KANNAPOLIS, N.C. – Stewart-Haas Racing (SHR), the championship-winning NASCAR team, has expanded its partnership with Autodesk, Inc. (NASDAQ: ADSK), a leader in software applications for the engineering, manufacturing, construction, architecture, media and entertainment industries.
Autodesk will be the primary partner for NASCAR Cup Series driver Cole Custer and the No. 41 team for six races beginning Sunday at Sonoma (Calif.) Raceway, which is a hometown race for San Francisco-based Autodesk.
After Sonoma, the No. 41 Autodesk Fusion 360/HaasTooling.com Ford Mustang will race Aug. 15 at the Indianapolis Motor Speedway road course, Aug. 28 at Daytona (Fla.) International Speedway, Sept. 18 at Bristol (Tenn.) Motor Speedway, Oct. 3 at Talladega (Ala.) Superspeedway and Oct. 10 at the Charlotte Motor (N.C.) Speedway Roval.
“Autodesk is more than just a sponsor – it’s a key asset in making our cars perform every weekend,” said Greg Zipadelli, Vice President of Competition, SHR. “How we stay on top of new technologies while ensuring reliability is directly attributable to Autodesk and its technical support.”
The 2021 season marks Autodesk’s fourth year with SHR, and the partnership is more than skin deep. The team uses Autodesk’s Fusion 360 design and manufacturing software extensively to create lightweight, but strong, components for its fleet of racecars.
“Motorsports is a great showcase for our manufacturing software, and in working with Stewart-Haas Racing, we see firsthand how our technology helps the team turn a creative idea into a tangible component that ultimately delivers wins as an outcome,” said Scott Reese, Executive Vice President of Product Development and Manufacturing Solutions, Autodesk. “We’re proud to
play a role in the team’s success.”
Success in racing is obtained by scrutinizing details. One particular example where SHR took full advantage of Autodesk’s Fusion 360 software was in the redesign of a basic, yet key, component of the racecar – the brake pedal.

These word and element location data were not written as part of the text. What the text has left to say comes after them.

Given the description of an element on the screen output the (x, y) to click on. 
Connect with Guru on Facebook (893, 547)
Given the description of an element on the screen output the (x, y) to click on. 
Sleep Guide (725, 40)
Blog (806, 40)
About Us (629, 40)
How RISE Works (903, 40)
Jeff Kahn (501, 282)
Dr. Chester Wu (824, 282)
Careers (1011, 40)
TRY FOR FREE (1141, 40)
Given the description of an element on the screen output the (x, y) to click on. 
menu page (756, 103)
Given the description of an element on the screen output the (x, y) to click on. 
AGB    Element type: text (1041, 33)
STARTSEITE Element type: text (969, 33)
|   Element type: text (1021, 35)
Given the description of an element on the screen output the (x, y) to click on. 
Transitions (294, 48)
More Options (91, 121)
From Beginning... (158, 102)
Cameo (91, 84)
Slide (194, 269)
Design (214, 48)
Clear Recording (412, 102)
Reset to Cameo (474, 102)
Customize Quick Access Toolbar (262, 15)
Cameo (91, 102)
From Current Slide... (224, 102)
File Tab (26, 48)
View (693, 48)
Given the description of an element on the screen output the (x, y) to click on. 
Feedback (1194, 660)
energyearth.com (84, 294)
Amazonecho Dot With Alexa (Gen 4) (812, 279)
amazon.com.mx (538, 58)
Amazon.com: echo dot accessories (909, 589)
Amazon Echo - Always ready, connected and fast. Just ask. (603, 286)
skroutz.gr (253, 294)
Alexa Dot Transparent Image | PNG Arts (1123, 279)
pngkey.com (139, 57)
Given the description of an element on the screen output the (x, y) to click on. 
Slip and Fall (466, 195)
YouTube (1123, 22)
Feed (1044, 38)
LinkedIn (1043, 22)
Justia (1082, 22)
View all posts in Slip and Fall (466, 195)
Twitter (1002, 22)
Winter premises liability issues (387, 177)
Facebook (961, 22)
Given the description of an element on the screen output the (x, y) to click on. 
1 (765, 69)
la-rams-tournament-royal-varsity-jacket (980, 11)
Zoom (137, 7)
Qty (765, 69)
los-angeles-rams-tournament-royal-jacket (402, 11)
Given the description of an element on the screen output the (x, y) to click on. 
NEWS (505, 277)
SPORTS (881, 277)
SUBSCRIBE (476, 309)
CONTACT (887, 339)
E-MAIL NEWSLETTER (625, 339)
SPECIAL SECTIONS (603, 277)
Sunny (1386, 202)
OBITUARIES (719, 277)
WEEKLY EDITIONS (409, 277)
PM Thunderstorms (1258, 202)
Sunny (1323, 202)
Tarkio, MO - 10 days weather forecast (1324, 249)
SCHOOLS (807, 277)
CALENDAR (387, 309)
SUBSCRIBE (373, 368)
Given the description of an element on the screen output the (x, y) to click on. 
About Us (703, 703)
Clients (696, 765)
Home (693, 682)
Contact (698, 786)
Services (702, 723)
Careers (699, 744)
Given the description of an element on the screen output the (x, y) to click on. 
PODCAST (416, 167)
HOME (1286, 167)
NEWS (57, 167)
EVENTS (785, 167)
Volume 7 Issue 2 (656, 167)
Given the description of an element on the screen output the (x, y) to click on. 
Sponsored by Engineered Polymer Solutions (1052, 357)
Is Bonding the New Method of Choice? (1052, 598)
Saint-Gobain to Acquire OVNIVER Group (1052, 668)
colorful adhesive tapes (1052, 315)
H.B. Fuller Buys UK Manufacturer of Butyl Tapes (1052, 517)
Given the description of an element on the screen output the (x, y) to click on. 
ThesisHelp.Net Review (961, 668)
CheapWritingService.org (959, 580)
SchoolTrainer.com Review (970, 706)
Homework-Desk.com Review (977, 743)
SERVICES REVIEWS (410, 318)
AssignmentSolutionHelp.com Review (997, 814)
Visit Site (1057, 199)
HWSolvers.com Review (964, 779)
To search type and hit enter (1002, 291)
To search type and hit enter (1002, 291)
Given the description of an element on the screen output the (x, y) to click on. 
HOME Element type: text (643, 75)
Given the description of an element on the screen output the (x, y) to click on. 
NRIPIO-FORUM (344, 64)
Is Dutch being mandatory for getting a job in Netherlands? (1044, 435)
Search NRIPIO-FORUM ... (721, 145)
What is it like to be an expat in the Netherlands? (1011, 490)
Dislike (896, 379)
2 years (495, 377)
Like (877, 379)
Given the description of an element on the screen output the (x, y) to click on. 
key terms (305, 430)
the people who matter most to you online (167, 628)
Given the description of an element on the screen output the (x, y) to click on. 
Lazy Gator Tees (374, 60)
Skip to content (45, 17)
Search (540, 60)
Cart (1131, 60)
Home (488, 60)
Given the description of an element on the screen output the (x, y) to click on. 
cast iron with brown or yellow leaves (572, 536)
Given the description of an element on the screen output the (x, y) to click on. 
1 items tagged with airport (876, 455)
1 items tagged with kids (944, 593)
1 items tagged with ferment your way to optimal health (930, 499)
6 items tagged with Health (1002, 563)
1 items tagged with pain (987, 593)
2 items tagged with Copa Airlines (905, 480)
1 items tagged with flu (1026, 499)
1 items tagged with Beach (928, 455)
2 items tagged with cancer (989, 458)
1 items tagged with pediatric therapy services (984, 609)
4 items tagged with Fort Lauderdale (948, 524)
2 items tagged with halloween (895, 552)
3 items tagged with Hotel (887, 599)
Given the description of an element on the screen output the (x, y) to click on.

“We undertook the brake pedal project primarily for weight savings,” said Walter Mitchell, Engineering Integration Manager, SHR. “Our existing brake pedal was designed and manufactured using traditional methods. Through previous iterations and revision, we could no longer produce or realize any additional weight savings.”
Enter Autodesk’s generative design capabilities and its Fusion 360 software. It helps designers and engineers quickly find optimal solutions to design problems, and SHR’s brake pedal revision was chronicled in this video.
The new pedal accounts for a 32 percent reduction in weight with a 50 percent increase in stiffness, with the optimized design being realized by Fusion 360. The entire project took just two months to complete – from initial design to simulation, additive manufacturing of the pedal, testing and finalized part. Just as importantly, it was all delivered within two weeks of the needed race date.
“We tested the pedal on an in-house designed test rig to simulate normal braking events over multiple race distances,” Mitchell said. “We set the pedal up in a fixture to simulate driver input load under normal braking conditions of 150 pounds, as well as panic braking loads of 350 pounds. Those braking events were conducted at a cycle of 6,000 events, which represents 3,000 laps of braking, and the pedal withstood all of those loads and cycles flawlessly.”